Benefits of Regular Exercise in Relieving Depression Symptoms

  • After exercising, the number of endorphins will increase. Endorphins are closely related to changes in mood (mood) toward a better and comfortable feeling (overall wellbeing).
  • Physical activity and sports can divert attention from things that are not pleasant and reduce excessive anxiety and negative thoughts. 
  • Exercise can help increase self-confidence. Creating targets and achieving these targets (even if only on a small scale) can improve confidence.
  • Exercising regularly also helps improve physical appearance, thereby helping patients feel better about their appearance. 
  • Physical activity or exercise can increase social interaction. Jogging casually in the compound of the house while greeting other people found along the way can improve mood.
  • Regular Exercising can improve sleep quality.

Ways To Start and Maintain Patient's Motivation

  • Find activities that the patient likes. Start with the easiest and cheapest activity to do. Do not force exercise in the gym if it is not according to the patient's circumstances.
  • Set realistic targets. Start with goals that are as easily achieved as can be started with mild physical activity. If it is achieved, the target can be increased slowly.
  • Based on meta-analysis research, exercise for 20 minutes/day, 3 times a week with moderate intensity in helping to reduce symptoms of depression.
  • Patients can start with a short duration (10 minutes) with a frequency of 3 times a week. Start with the easiest activities to do, such as walking.
  • Determine the most comfortable time for the patient to do physical activities or sports.
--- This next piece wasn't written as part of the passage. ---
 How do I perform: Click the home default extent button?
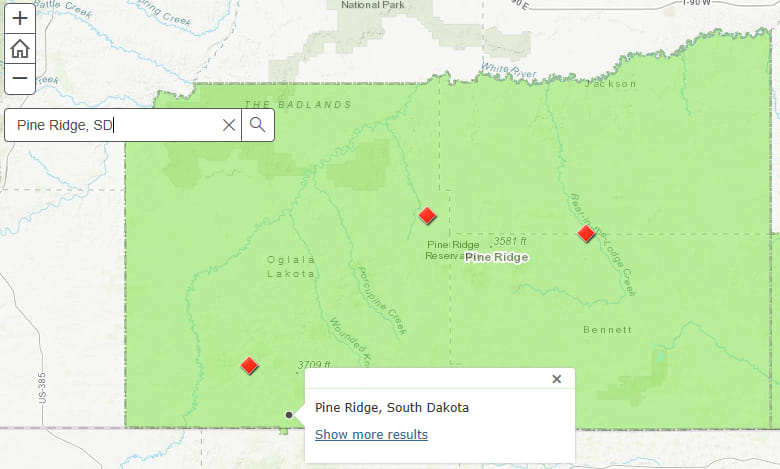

For some people, they feel most excited after waking up in the morning, then doing physical activity or sports.
  • Help the patient not to see physical activity or sports as a task to be done but rather as part of the therapy as important as psychotherapy or medication.
  • Find obstacles that prevent patients from physical activity or exercise. If the patient does not feel comfortable with his appearance, the patient can exercise at home.
  • If the patient needs motivation, the patient can exercise with friends who have the same interests. If the patient does not want to pay for sports or buy sports equipment, activities can be designed that do not require expensive costs such as jogging.
  • Advise patients to evaluate their physical activity targets or sports targets by making exercise logs.
  • Help the patient prepare to face obstacles. Give appreciation to patient's efforts in physical activities.  There will be a day when the patient feels unable to exercise. Motivate patients to keep trying.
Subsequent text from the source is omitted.